If we are overly adamant and defensive of the idea of mental health, are we not adding to the stigmas?

Perhaps the real question is, “Do we have to defend ourselves from something that isn’t offensive?” People break in a myriad of different ways. The mind can, just as the body, succumb to illness. Why put the body, the mind, and the brain into categories, because when we do, we are putting people into a higher and lower class. Let’s not allow ourselves to get away with being part of the problem when no illness wins any beauty contest. We are not greater or lesser. We are not Tourette syndrome. We are people.
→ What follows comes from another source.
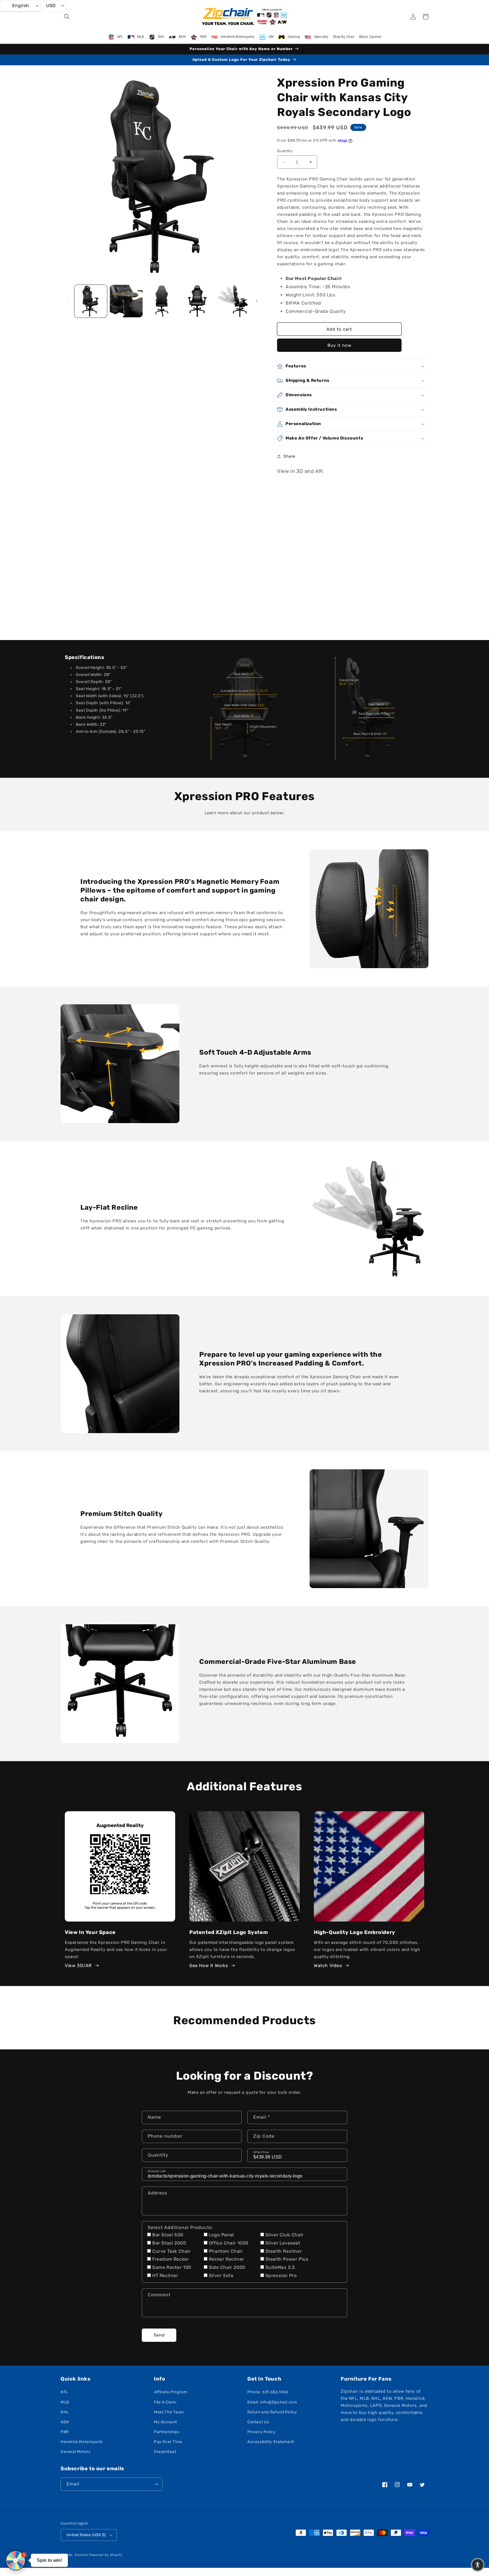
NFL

Anti-depressants are sometimes referred to as “Happy pills.” Jokes are made about mental illness, but just because that mindset is mainstream, does it mean we need to encourage it?

Tourette syndrome, 90% of the time, comes with comorbid mental health conditions. Maybe by putting mental health down, we are putting ourselves down. I have OCD as well as a short list of other conditions of the mind, which makes it ironic that I was defensive of the mental health misconception.
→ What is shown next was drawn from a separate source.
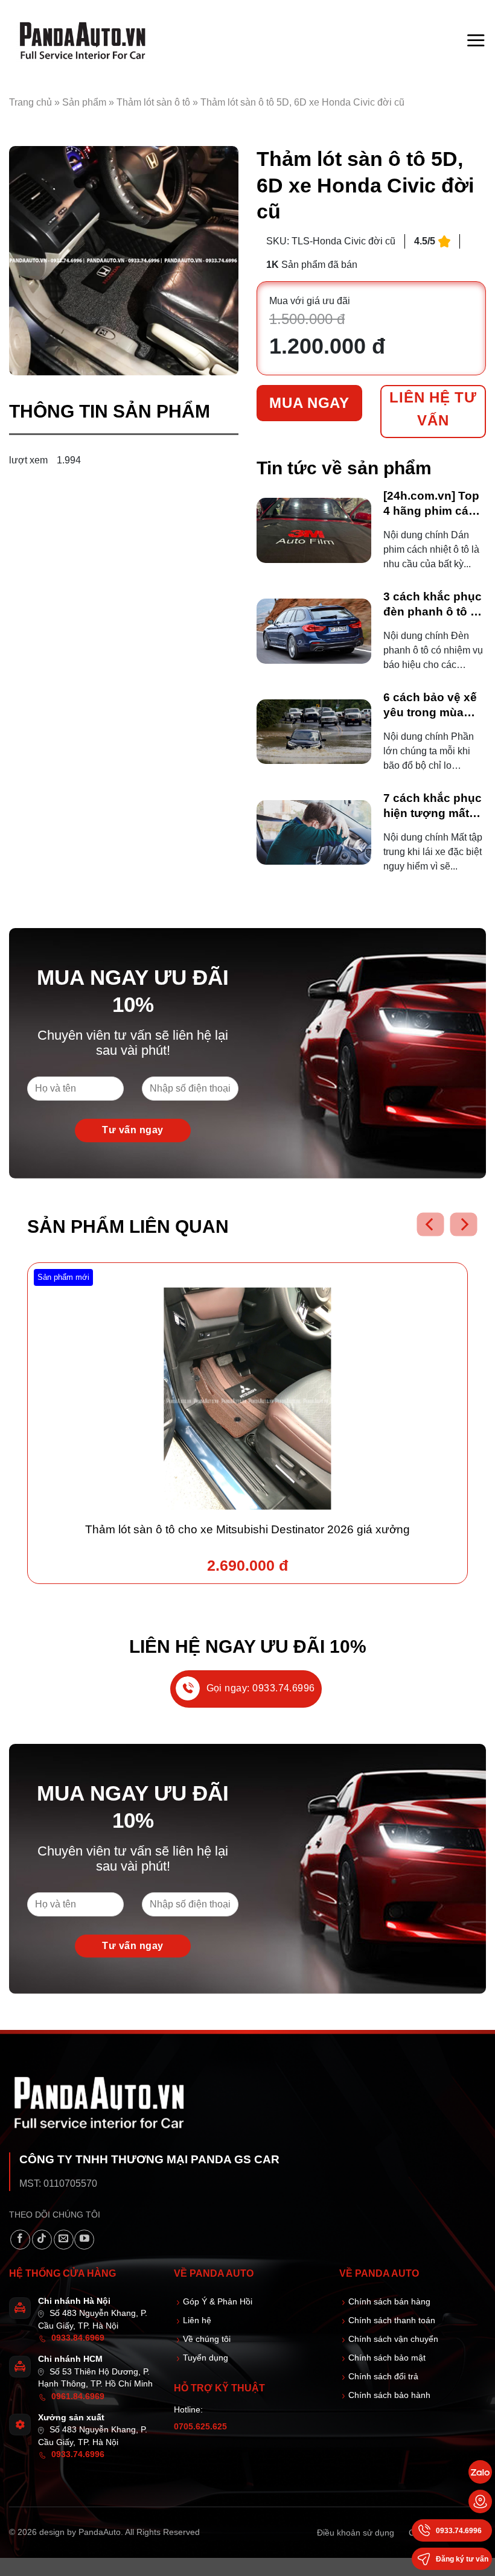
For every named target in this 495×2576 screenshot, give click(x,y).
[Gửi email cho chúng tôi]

Maybe we can spend less time drawing lines in the sand, and more time considering that perhaps, the debate of one condition or another isn’t necessary.

This blog is a lesson to me as well, as I have been part of the problem. The important lesson being, I don’t have to be.

 

By Melissa C. Water

7 Comments

  1. Andrea Boulden says:

    Thank you so much for writing this! I volunteered for many years for Tourette Canada and also for PCMA Parents for Cihildren’s Mental Health. Like mostly every person with TS, My son had Tourette syndrome and comorbid mental illnesses so I was connected to both worlds. I advocated hard at PCMA to fight the stigma and misunderstanding of mental illness but then in the Tourette world i felt some of the worst stigma ever! People were adament that it is Neurological, not mental illness as though that is better! Well, ADHD, OCD, Anxiety, Depression ARE mental illlnesses., it is no better or worse than neurological. It is all in tte brain!! I am so glad that you wrote this!!

    • Hi Andrea
      I’m glad this article resonated with you
      Good on you for your determination to speak out!
      Thanks for the comment. Much appreciated

  2. Leslie Dunbar says:

    A beautiful perspective Melissa!!! I am so proud of you!

  3. Jim Fitton says:

    I think it’s difficult to draw a distinction between neurology and mental health. I have TD and ADHD and a few Obsessive behaviours. I have often been dismissed as weird, odd, eccentric , and I know how socially isolating these conditions are. I have a level of anxiety but not depression. My whole package probably presents as a mental health condition, and I’m ok with that. On the other hand, TD is seen by some clinicians as a movement disorder!

  4. Tourette Syndrome is a neurological condition involving the brain, however, it is not a mental illness. I don’t know why people were saying it was.
    Mental illness is bipolar and schizophrenia. OCD and ADD are not a criteria for Mental ilness. I have TS AND add and OCD, but i don’t have a mental illness. Yes, both of these conditions do originate from the brain, but in a different way.

  5. This is top notch Melissa. Did you read this? I always wondered if depression was genetic.

  6. Thank you for this article. I’m making a short video on Tourettes and, before, I would have thought to make it part of my “Mental Health Awareness” video subject. However, I have children diagnosed with Autism and I know that’s not a mental illness, but a neurological disorder that also has co-occurring mental health illnesses. So I thought it best to dig a little deeper and thankfully I did.

    Your article helped me put it into perspective and I certainly wouldn’t want to add to any stigma when I’m attempting to do the opposite.